ASSIGNMENT
The string "will" may appear on lines of the entries below; report how many such lines there are, and only that.

Data extracted from a collection
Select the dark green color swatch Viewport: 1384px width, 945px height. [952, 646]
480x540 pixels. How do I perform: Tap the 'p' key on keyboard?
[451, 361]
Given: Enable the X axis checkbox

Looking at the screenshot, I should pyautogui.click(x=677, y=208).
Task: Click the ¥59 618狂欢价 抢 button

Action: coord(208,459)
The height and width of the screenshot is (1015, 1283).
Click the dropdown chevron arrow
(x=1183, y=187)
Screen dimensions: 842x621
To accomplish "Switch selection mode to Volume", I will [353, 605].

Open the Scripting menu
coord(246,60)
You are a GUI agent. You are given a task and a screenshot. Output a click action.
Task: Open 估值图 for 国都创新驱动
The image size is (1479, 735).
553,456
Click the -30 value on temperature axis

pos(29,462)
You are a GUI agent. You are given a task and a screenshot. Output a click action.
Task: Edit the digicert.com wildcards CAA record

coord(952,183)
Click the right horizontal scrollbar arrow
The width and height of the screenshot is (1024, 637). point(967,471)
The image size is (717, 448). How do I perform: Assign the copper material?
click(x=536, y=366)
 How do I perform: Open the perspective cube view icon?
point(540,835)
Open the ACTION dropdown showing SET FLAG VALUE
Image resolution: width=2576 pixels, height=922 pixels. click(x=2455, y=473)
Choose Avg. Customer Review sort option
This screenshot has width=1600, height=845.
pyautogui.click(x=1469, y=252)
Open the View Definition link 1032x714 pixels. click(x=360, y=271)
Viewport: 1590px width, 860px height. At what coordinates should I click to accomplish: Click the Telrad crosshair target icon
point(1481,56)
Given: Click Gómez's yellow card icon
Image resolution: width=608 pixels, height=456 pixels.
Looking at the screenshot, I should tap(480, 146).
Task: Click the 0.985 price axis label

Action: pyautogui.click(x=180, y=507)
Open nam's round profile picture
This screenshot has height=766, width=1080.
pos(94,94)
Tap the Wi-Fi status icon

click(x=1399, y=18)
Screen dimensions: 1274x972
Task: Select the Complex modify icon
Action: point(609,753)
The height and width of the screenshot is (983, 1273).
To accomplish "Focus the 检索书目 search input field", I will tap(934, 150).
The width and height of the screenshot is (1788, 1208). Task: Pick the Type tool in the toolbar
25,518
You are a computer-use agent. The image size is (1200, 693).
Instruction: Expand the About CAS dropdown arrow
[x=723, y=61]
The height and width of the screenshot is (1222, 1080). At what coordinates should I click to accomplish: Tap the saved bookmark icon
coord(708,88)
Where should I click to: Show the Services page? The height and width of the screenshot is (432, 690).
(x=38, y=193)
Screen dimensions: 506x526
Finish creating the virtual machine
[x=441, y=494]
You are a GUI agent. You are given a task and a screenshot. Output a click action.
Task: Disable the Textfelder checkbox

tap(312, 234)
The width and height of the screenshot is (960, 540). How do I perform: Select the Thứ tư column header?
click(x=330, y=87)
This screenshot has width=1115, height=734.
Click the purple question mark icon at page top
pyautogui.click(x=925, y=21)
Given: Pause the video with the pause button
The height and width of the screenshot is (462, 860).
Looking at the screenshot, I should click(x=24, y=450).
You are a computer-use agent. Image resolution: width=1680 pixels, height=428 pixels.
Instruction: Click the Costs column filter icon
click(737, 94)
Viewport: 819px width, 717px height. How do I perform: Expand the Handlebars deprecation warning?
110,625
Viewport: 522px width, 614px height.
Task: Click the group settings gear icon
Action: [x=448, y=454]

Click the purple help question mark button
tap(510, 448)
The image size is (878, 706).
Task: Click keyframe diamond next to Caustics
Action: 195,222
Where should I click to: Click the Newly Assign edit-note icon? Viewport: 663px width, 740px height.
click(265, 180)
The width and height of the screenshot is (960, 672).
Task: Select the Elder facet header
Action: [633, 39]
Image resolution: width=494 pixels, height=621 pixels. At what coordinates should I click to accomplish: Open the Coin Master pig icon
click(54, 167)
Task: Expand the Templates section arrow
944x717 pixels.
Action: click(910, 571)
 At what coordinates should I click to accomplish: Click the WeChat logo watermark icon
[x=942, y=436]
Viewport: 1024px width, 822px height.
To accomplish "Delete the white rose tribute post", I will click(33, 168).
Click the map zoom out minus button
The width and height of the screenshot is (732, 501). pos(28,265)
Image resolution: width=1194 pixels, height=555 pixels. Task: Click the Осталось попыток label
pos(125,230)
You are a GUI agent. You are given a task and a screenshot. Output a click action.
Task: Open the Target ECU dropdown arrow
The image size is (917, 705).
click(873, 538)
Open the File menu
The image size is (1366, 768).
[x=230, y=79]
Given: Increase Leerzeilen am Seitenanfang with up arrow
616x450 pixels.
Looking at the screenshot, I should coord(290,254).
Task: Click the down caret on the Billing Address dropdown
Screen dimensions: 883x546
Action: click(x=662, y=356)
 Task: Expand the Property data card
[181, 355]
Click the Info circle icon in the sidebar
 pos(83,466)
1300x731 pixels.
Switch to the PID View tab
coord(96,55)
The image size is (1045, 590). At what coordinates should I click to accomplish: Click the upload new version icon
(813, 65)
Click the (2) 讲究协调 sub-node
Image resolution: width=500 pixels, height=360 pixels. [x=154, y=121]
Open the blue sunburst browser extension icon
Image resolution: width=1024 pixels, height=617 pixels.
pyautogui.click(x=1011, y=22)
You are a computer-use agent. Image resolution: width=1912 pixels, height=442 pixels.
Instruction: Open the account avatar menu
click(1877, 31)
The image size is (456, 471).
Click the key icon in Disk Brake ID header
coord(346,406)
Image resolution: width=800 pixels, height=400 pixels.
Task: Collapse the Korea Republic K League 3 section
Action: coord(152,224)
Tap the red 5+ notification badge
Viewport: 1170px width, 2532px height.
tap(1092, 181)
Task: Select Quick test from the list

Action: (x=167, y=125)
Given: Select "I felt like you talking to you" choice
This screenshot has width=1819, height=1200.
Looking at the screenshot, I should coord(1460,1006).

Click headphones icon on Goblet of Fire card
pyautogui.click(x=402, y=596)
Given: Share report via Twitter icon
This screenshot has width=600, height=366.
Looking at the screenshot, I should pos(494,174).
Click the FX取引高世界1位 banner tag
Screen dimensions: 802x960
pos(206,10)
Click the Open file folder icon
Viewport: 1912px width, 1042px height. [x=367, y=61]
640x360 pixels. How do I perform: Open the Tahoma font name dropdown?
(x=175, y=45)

PROBLEM SOLUTION
3